Makes one think, live getting on land was it getting into hard mode.
one of the most sustainable foods we can make leading to less planetary harm than a lot of plant crops even
I did read about damaging effects of oyster farms though, their poop/piss(?), the ones with cages. But sure, because hundreds in one place.
jaggedrobotpubes@lemmy.world 3 months ago
Peak ambiguity.
prettybunnys@sh.itjust.works 3 months ago
Plants having no nervous system is being challenged with the idea that the plant itself is its central nervous system.
They react to stimulus, they emit sounds (different ones when in “pain”), and communicate with each other.
They don’t have consciousness in a way we understand
LordGimp@lemm.ee 3 months ago
It’s always funny to me how people eat up the concept of a distrubuted neural network in tech but scoff at the same idea applying to something like a tree or a fungus.
Pando is the largest organism by mass, and the Humungous Fungus is the largest by area. The idea that those organisms don’t “think” in some way is laughable.
MotoAsh@lemmy.world 3 months ago
“In some way” is doing A LOT of heavy lifting there. … although in the general sense, agreed.
Especially given how many outright wrong or ofherwise assinine conclusions some “thinking” animals come to… Perhaps communicative consciousness is overrated on the intelligence scale.
x4740N@lemm.ee 3 months ago
It always seems lime some excuse in a counter response by vеgаns
The number of times I’ve responded to them telling them that plants probably process pain in a different way to us has always been shot down by them
Tell them that brains extremely simplified are just on and off responses to certain stimuli / information just like plants have specific reponsonses to stimuli and computers having 1’s and 0’s that respond to information
A fungal network could be counted as a brain
BlackDragon@slrpnk.net 3 months ago
If you actually believe harming plants causes them pain and that that is bad, you should be vegan. Animal agriculture harms far, far more plants than any plant agriculture ever could.

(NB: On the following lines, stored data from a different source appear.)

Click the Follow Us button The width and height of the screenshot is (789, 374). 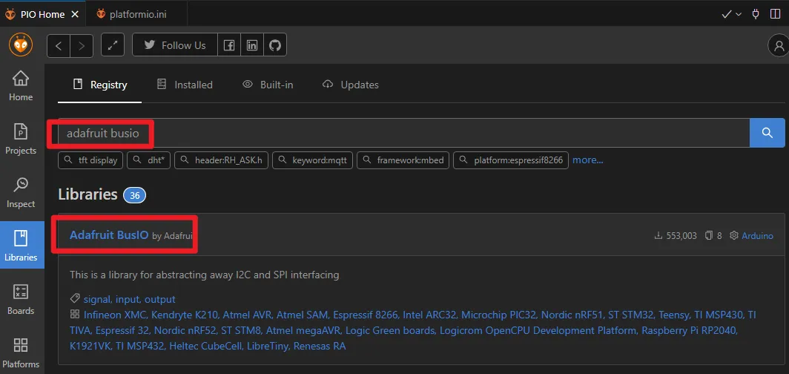pyautogui.click(x=175, y=45)
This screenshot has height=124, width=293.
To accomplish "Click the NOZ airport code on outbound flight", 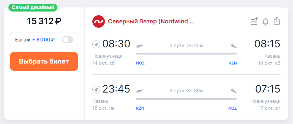I will point(140,63).
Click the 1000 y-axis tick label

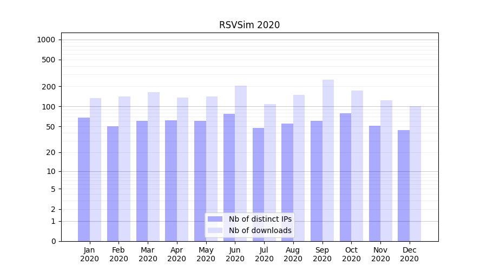click(x=45, y=40)
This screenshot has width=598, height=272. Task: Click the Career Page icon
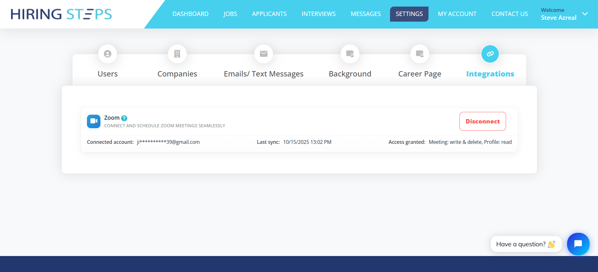420,54
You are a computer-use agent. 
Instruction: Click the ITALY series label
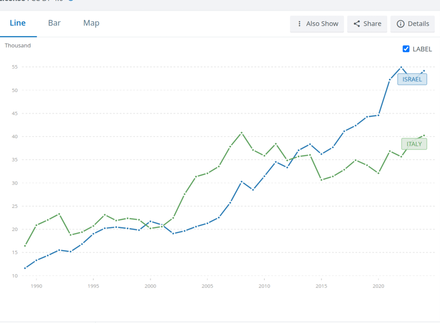(x=414, y=144)
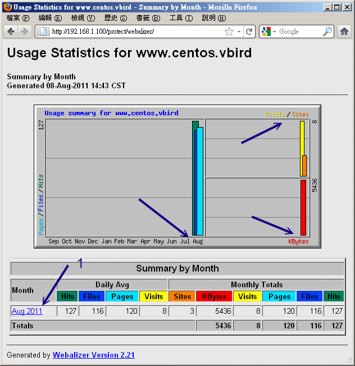Click the Google search input box
The image size is (355, 366).
pyautogui.click(x=299, y=31)
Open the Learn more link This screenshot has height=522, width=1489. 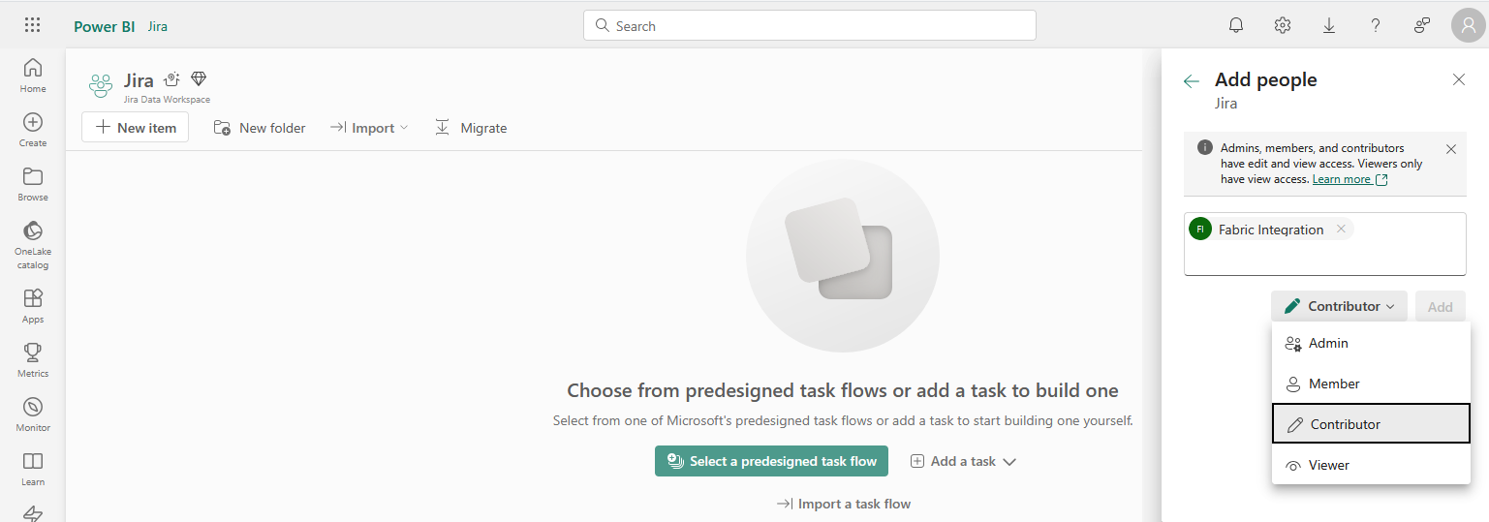pyautogui.click(x=1342, y=180)
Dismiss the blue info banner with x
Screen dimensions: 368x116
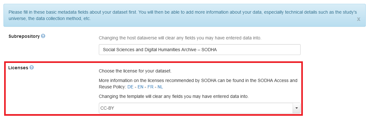point(358,19)
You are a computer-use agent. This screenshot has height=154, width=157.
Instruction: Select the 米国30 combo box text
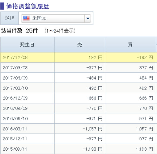40,18
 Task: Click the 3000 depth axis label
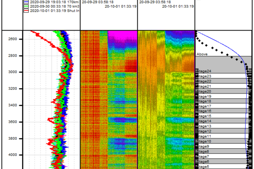click(x=13, y=72)
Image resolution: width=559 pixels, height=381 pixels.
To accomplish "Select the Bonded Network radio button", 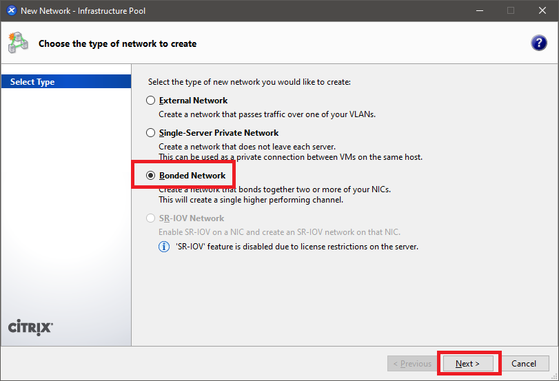I will [x=151, y=176].
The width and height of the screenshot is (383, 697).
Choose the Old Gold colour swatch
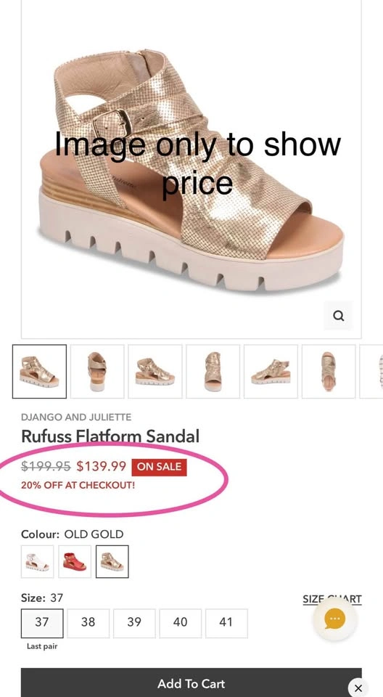112,561
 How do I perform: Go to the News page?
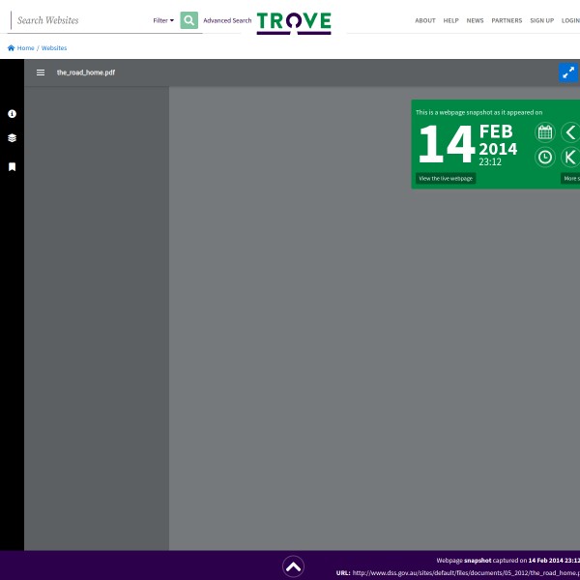click(x=475, y=20)
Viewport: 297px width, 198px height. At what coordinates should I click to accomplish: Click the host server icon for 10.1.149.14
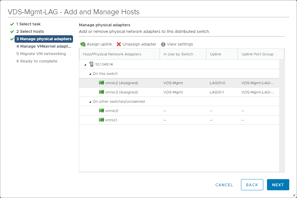pos(91,64)
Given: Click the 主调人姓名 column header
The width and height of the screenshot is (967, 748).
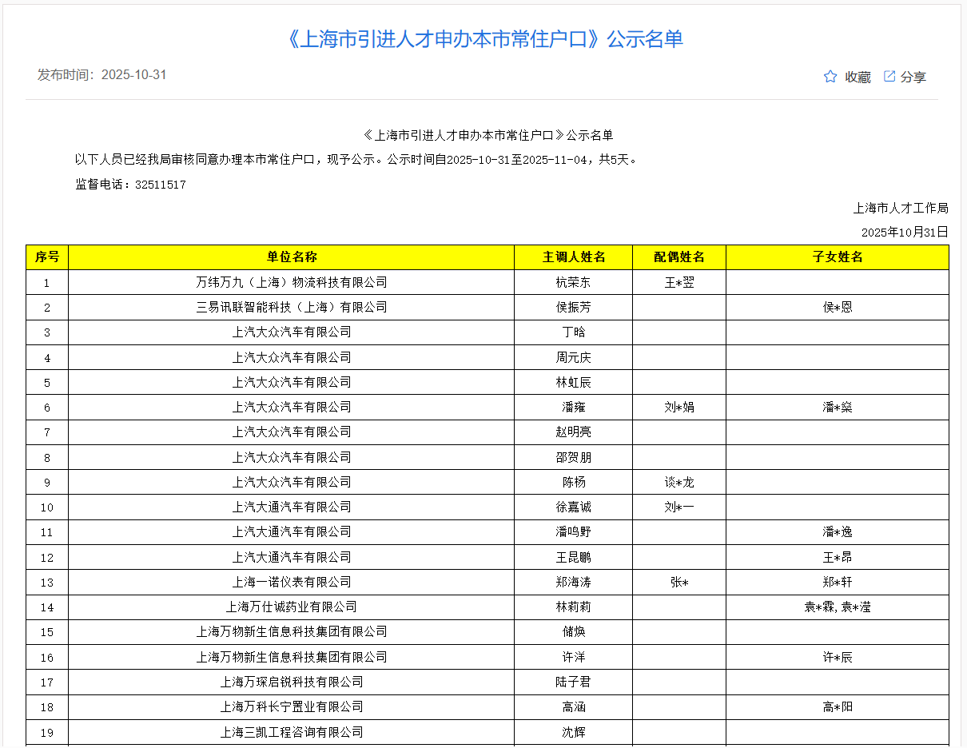Looking at the screenshot, I should point(574,257).
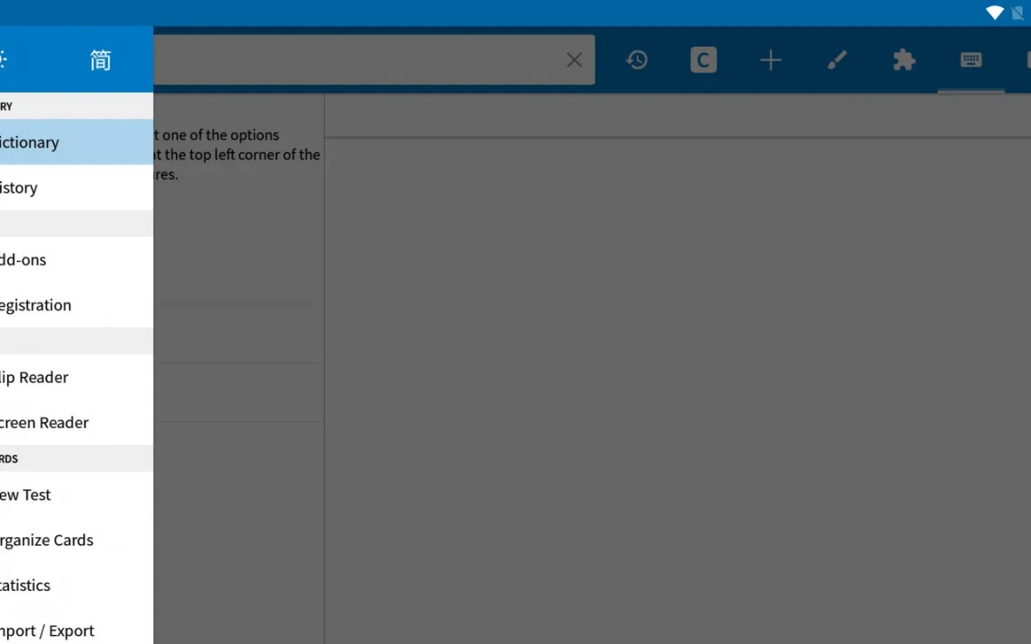Open search history clock icon
This screenshot has width=1031, height=644.
[x=637, y=60]
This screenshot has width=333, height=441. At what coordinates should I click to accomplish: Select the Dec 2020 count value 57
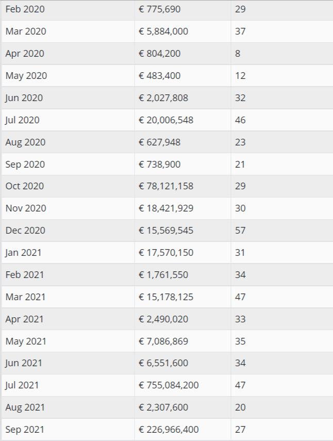pos(240,231)
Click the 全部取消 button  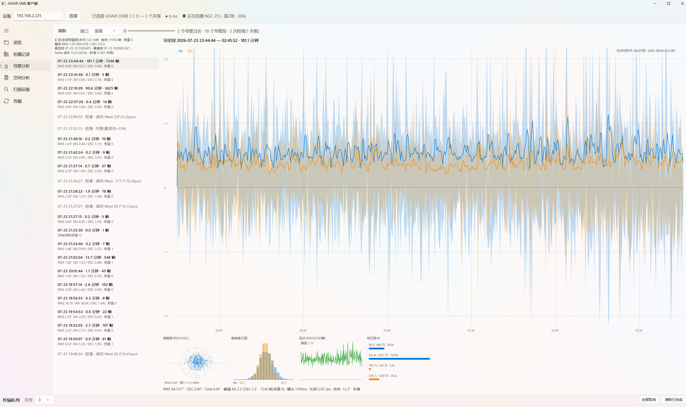click(648, 400)
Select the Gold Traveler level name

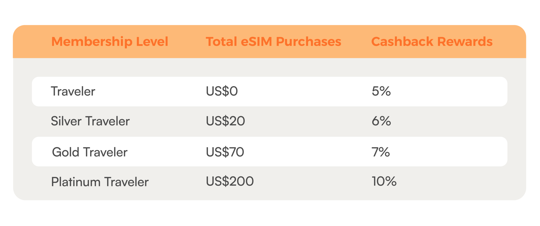[90, 152]
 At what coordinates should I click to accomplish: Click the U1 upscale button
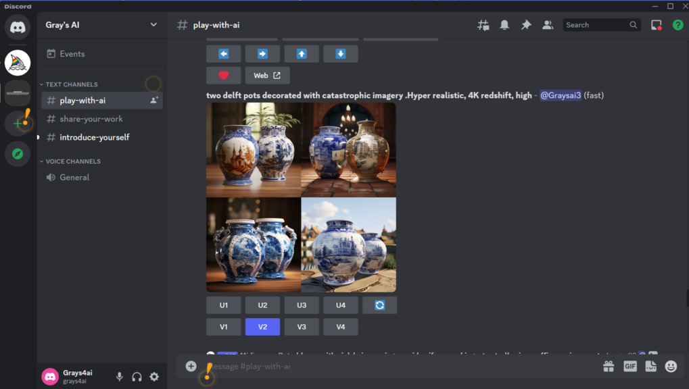point(224,305)
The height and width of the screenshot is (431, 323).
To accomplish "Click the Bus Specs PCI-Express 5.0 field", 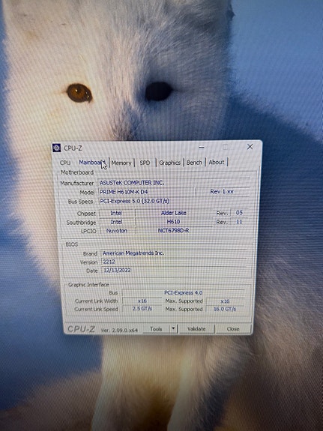I will [174, 201].
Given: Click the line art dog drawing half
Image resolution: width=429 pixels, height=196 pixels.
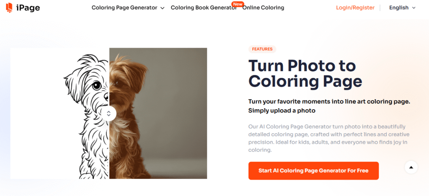Looking at the screenshot, I should (x=60, y=113).
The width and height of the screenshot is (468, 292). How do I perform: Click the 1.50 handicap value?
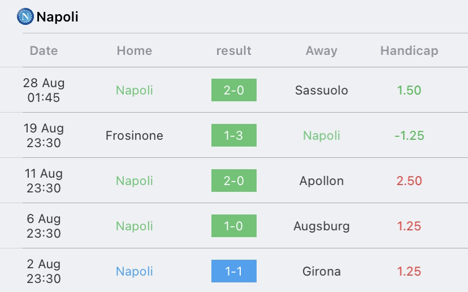[409, 90]
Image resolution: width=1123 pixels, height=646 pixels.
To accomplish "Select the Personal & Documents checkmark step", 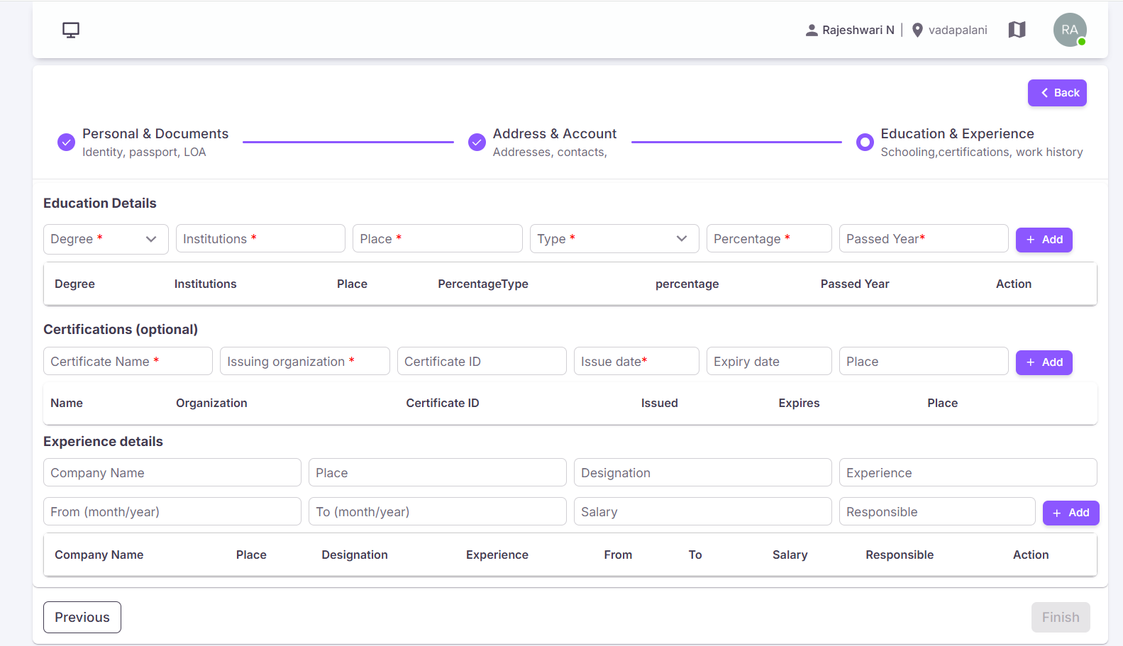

VelvetStorm@lemmy.world 3 months ago
You should read the book “entangled life” if you haven’t already. It’s fascinating.
LordGimp@lemm.ee 3 months ago
I’ll trade you. I’ll read ur book if you check out the ender quintet, or at least speaker of the dead. The hierarchy of foreignness is a concept that has REALLY stuck with me. Also pequininos are bros.
KillingTimeItself@lemmy.dbzer0.com 3 months ago
because humans invent things from scratch that nature has already created and optimzed, it’s why we’re seeing a lot of optimizations on current tech that comes from nature itself.
It’s a really weird problem to have.
LordGimp@lemm.ee 3 months ago
Go find that video of a slime mold optimizing Japan’s rail system by finding oats in a maze
hellfire103@lemmy.ca 3 months ago
Huh, neat.
theyoyomaster@lemmy.world 3 months ago
www.youtube.com/watch?v=Hm3JodBR-vs
TimewornTraveler@lemm.ee 3 months ago
It’s truly shameful that disclaimers like these feel necessary in this age of shitting on everyone else online. Lemmy users suck too.
prettybunnys@sh.itjust.works 3 months ago
Yeah, but on the other hand I’m old enough to know that when I get excited about something I can talk about it in a way that “clobbers” so I like to disclaimer myself when I know I’m exhibiting that kind of behavior.